### Work required
Below is a listing; restate from it, character for character, the lines beginning at the line holding "Click the lock position move icon" and ending at the line holding "289x200 pixels.", both included.

### The data
───

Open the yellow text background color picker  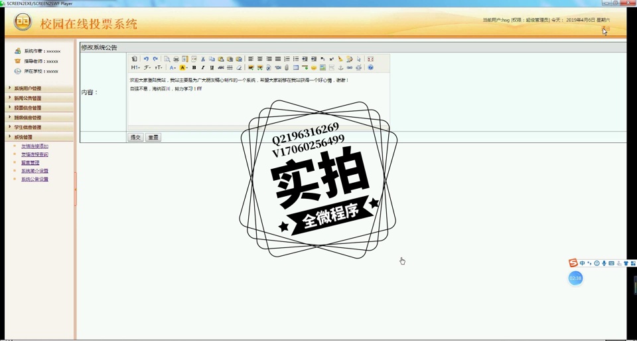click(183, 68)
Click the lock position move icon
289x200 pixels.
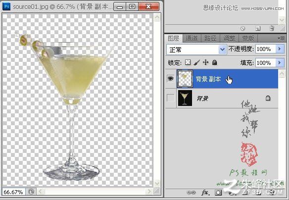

───

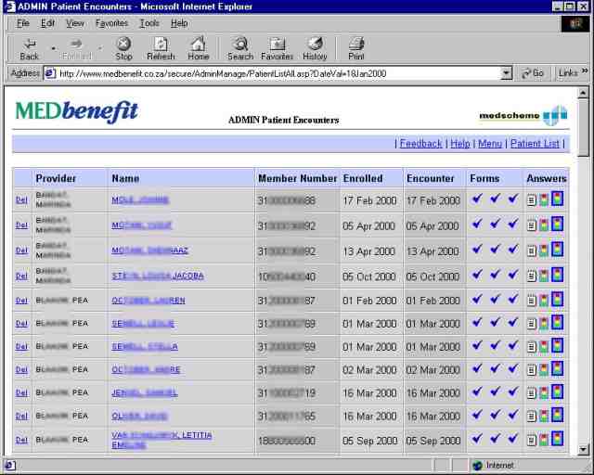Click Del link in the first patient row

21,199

───

### Written solution
Click the lock position move icon
289x200 pixels.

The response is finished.